# Exercise materials
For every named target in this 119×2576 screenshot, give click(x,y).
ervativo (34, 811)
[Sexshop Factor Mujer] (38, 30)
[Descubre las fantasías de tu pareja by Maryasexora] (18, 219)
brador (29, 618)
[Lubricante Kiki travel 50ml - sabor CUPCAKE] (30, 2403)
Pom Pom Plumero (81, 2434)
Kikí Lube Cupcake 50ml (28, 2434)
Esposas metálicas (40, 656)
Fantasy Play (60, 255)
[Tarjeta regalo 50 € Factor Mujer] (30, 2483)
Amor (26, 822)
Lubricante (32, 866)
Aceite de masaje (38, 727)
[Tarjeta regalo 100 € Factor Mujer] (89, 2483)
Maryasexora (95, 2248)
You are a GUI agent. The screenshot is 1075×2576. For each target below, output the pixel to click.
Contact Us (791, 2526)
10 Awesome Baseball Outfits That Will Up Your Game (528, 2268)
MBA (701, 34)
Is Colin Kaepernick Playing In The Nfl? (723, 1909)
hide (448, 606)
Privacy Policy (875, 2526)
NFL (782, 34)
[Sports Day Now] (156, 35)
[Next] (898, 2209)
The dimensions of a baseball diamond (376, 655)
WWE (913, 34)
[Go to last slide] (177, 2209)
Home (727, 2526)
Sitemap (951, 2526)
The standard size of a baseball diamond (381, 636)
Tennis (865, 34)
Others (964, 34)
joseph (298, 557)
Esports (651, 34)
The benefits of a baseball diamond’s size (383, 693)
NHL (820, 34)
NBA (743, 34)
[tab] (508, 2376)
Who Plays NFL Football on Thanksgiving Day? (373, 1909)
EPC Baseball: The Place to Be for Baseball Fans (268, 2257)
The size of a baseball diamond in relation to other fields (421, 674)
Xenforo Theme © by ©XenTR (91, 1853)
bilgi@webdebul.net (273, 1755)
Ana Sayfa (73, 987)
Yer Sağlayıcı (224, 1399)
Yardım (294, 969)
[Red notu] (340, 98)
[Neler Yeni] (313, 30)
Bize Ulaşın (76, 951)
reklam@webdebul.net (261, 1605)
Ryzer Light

# About this exercise
Of the lines above, extract only those from the line with "Is Colin Kaepernick" to the line with "EPC Baseball: The", both included, exactly as written.

# Reply to the exercise
Is Colin Kaepernick Playing In The Nfl? (723, 1909)
hide (448, 606)
Privacy Policy (875, 2526)
NFL (782, 34)
[Sports Day Now] (156, 35)
[Next] (898, 2209)
The dimensions of a baseball diamond (376, 655)
WWE (913, 34)
[Go to last slide] (177, 2209)
Home (727, 2526)
Sitemap (951, 2526)
The standard size of a baseball diamond (381, 636)
Tennis (865, 34)
Others (964, 34)
joseph (298, 557)
Esports (651, 34)
The benefits of a baseball diamond’s size (383, 693)
NHL (820, 34)
NBA (743, 34)
[tab] (508, 2376)
Who Plays NFL Football on Thanksgiving Day? (373, 1909)
EPC Baseball: The Place to Be for Baseball Fans (268, 2257)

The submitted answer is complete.